Availability for a brave new world

Get free weekly news by e-mailBy James Gill, principal consultant and DB2 expert, Triton Consulting.

With the advent of Software as a Service (SaaS) more businesses are relying on the ability to access their business data through web based applications. In addition to the rise of SaaS and cloud computing, our businesses are increasingly operating on a global scale. When once you could schedule your maintenance updates for Sunday night, this now affects users across the other side of the globe.

When downtime is unplanned however, these issues multiply ten-fold. These outages are a lot more visible to users and the public at large with potential ramifications to revenue, brand image and customer satisfaction.

In this paper we will look at the various solutions to the application availability issue for DB2 databases and how they meet the demands of our ever changing global operations.

Availability solutions for DB2 databases

There are a number of high availability and disaster recovery solutions which have been in the marketplace for some time.

Active-passive clustering is a good general purpose high availability solution within a local environment. It typically provides a warm standby solution – i.e. an outage in the primary server is detected by the backup, which then takes over. The main stumbling block with this method is that it cannot work over a long distance and so is really only suitable for a single location solution.

With an active-passive clustering solution an organization typically has an active or primary server and a passive or standby server. The TCO of this solution can be relatively high with expensive hardware resources sitting idle on the standby server. In addition to the warm standby server some organizations set up an additional standby within a separate disaster recovery site.

Figure one
Figure 1 – Shared Disk HA Solution

A heartbeat between servers detects when the primary server goes down and moves services across to the failover server. There is generally an outage experienced where the primary server has failed, and the standby server detects this change in state.

Fig 2
Figure 2 – Shared Disk HA Failover

However, this is a solution used by many organizations across Europe and the US, especially within the banking sector.

Examples of active-passive implementations are the AIX HACMP, and DB2 UDB for Linux Unix and Windows HADR.
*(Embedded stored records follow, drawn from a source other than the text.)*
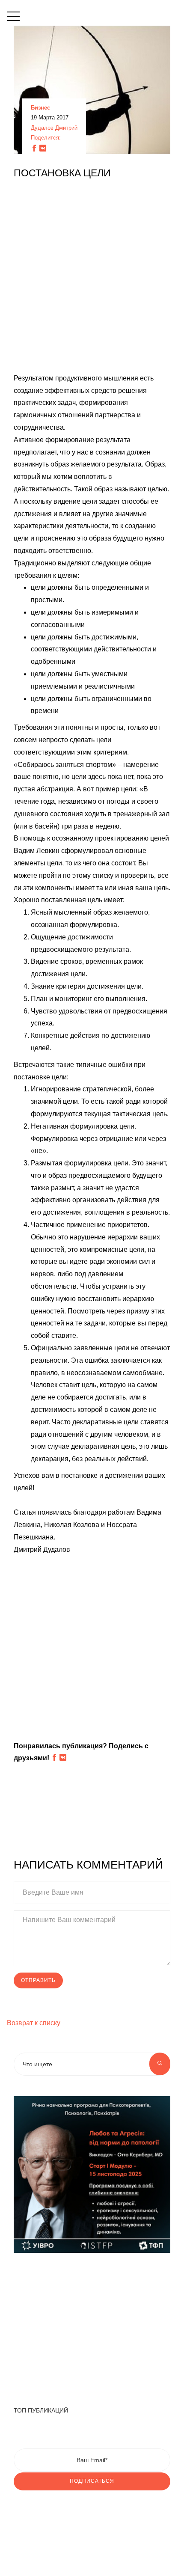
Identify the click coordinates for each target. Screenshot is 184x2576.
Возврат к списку (33, 2022)
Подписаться (92, 2481)
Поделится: (46, 137)
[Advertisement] (92, 280)
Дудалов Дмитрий (54, 128)
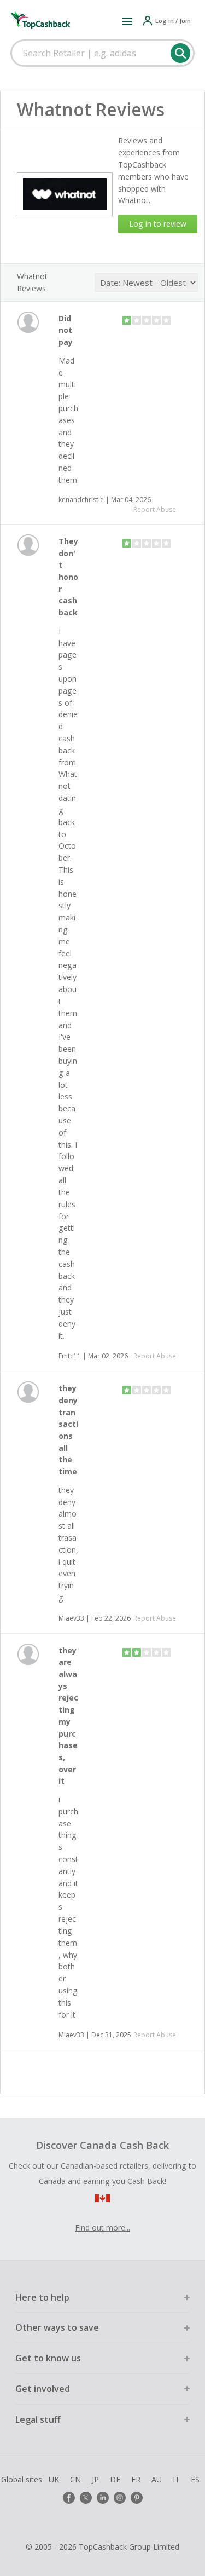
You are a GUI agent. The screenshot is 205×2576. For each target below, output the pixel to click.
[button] (127, 21)
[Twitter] (86, 2498)
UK (54, 2479)
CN (75, 2479)
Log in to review (157, 223)
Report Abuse (154, 509)
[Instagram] (120, 2498)
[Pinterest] (137, 2498)
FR (135, 2479)
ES (195, 2479)
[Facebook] (69, 2498)
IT (176, 2479)
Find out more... (102, 2227)
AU (156, 2479)
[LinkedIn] (103, 2498)
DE (115, 2479)
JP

HADR or High Availability Disaster Recovery for DB2 from IBM works in a similar way with a primary server and a standby server. The difference here is that the primary server processes transactions and ships logs to the standby server. The standby then stores these and applies the log buffers from the primary. Whilst this results in two copies of the database, this isolates the customer from disk subsystem failures. On failover the standby becomes the new primary. HADR is a good system and one that has been deployed across many customer sites. It does, however, still rely on the Active-Passive database set-up meaning that expensive resources are left idle.

Fig 3
Figure 3 – HADR Configuration

Fig 4
Figure 4 – HADR Failover

HACMP runs at the operating system level, with a heartbeat signal ensuring that the services are still available. The heartbeat can be implemented over the network, or through a serial connection or even shared disk. If the passive server does not receive regular heartbeats from the active server, it will take over services.

Services are provided to networked requesters over a virtual IP address (VIPA), and it is this which is moved over in the event of take-over processing.
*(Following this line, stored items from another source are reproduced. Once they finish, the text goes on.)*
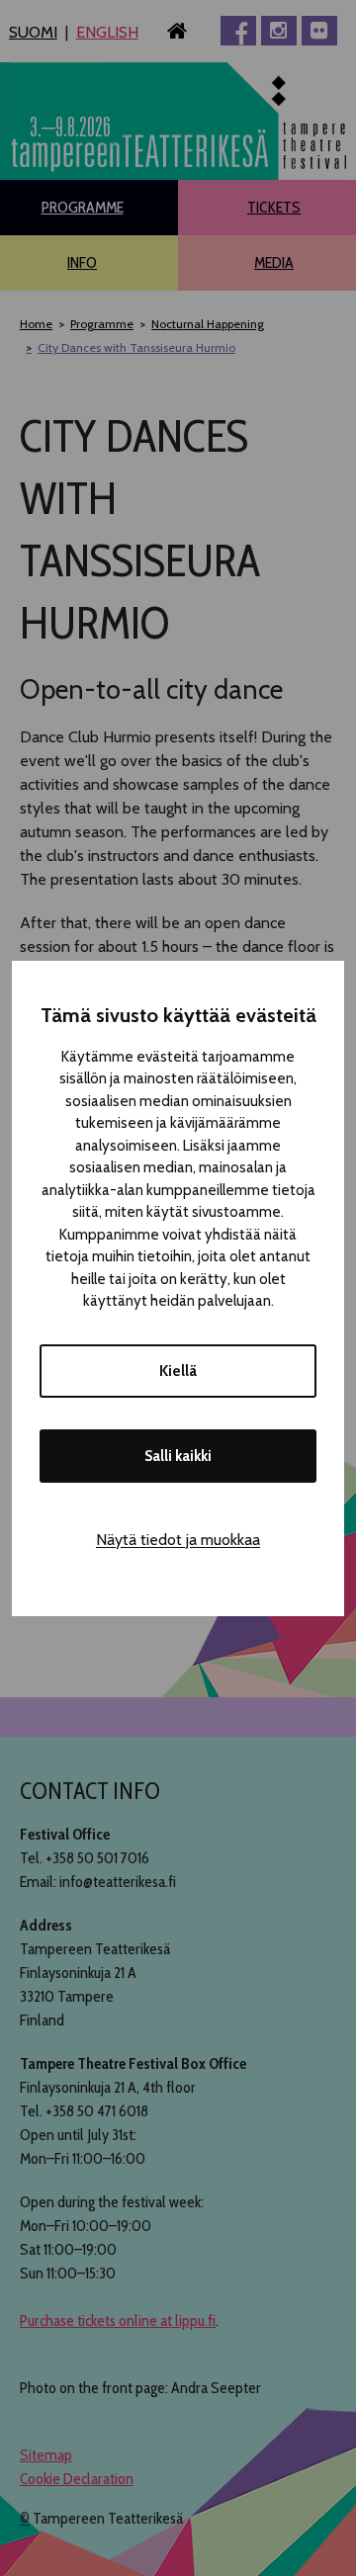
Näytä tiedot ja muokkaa (178, 1539)
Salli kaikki (178, 1456)
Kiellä (178, 1371)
Note that HACMP solutions usually utilise a shared SAN solution, so that the database is as up to date as possible. When the heartbeat is lost, the active server must assume that it has lost connectivity and start closing its services, to ensure that they can be successfully restarted on the passive server.

Similarly, the passive server must wait for a pre-arranged period to ensure that the active server has completed shutdown processing.
The total delay, then, from loss of service on the primary, and restoration of service on the secondary can be several minutes.

Note also that takeover does not occur on the first lost heartbeat, but typically the third. This is to ensure that network or server workloads do not cause ‘false’ takeovers.

To mitigate against network load issues, the heartbeat is usually delivered over separate physical adapters through a private physical LAN.

HADR is a similar technology to HACMP, but is implemented in the database server, rather than the operating system. The reliance on shared SAN is dropped, with the active database shipping log buffers to the passive copy to apply. These buffers are then applied on the passive copy, ensuring that it is kept nearly in sync with the primary copy.

Note that HADR relies on automation to affect the switch over from the primary to the slave.

Peer to Peer Clustering, or 2-Way Replication allows two or more active database servers to provide read / write access to application data. Data updates are delivered over the replication solution to the other members of the replication cluster in an asynchronous manner – i.e. transaction performance is not impacted, but a finite time exists between the updates appearing on the source and target servers.

Fig 5
Figure 5 – 2-Way Replication

As there is no shared locking strategy, the weakness of this solution is that the same data can be updated on two replication cluster members at the same time leading to data collisions. An example of this may be that a room booking system is updated by two people – the CEO and the cleaner.
Both book a room for the same time, the cleaner from the London office, and the CEO from the Edinburgh office. The CEO’s booking commits on the Edinburgh server and is replicated to the London office as the cleaner’s booking commits from the London office and is replicated to Edinburgh. Which booking ends up being applied will depend on how conflicts are resolved by the replication tooling. Typically, it is the last update that wins, and whilst this could lead to some red faces in our example, the issues are more marked with, e.g. a financial services system.

To overcome this problem, customers will often logically partition their data, so that updates are applied on a regional basis, removing the risk of a collision. Whilst providing a solution to the immediate problem, management of this solution can be awkward with different business units having different service requirements, and changes in regional responsibilities can be difficult to implement.

Examples of replication tools that would support this sort of solution are DPROP and Informatica.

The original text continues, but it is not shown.